[DIRECTIVE] Repeat the records word for word, from the first line through the line that contains "point(1310,18)", and include that line.

Raw records:
=====
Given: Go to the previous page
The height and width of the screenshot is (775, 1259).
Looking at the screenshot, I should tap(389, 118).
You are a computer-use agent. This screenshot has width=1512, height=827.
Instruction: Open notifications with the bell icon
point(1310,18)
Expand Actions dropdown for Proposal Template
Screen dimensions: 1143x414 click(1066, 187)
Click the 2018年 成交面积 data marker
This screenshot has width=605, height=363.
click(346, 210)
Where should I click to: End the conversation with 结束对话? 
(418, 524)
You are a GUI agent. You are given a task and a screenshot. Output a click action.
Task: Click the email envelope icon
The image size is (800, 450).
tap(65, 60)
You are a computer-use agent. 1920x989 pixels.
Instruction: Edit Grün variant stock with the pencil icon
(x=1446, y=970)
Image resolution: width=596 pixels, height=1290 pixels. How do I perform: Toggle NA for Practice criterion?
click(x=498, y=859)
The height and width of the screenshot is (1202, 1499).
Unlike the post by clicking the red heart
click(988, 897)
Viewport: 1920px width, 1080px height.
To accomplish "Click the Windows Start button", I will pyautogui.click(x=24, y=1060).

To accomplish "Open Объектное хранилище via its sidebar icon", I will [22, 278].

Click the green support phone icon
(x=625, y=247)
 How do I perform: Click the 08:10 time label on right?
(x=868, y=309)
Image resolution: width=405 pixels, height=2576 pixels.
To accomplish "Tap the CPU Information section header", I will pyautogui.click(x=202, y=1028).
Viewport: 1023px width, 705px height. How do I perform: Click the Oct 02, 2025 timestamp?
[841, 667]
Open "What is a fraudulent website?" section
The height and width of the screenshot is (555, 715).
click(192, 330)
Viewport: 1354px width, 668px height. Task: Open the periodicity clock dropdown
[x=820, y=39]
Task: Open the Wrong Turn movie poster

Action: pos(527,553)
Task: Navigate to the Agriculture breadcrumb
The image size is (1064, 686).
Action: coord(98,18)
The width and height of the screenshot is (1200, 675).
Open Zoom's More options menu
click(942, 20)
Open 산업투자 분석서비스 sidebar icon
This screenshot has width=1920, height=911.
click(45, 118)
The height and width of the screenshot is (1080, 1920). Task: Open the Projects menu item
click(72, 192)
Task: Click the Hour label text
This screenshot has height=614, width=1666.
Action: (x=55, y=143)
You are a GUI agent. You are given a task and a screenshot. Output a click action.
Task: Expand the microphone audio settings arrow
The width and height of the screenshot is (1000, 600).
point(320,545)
=====
[RESPONSE TO THE TASK]
Given: Go to the previous page
The height and width of the screenshot is (775, 1259).
Looking at the screenshot, I should tap(389, 118).
You are a computer-use agent. This screenshot has width=1512, height=827.
Instruction: Open notifications with the bell icon
point(1310,18)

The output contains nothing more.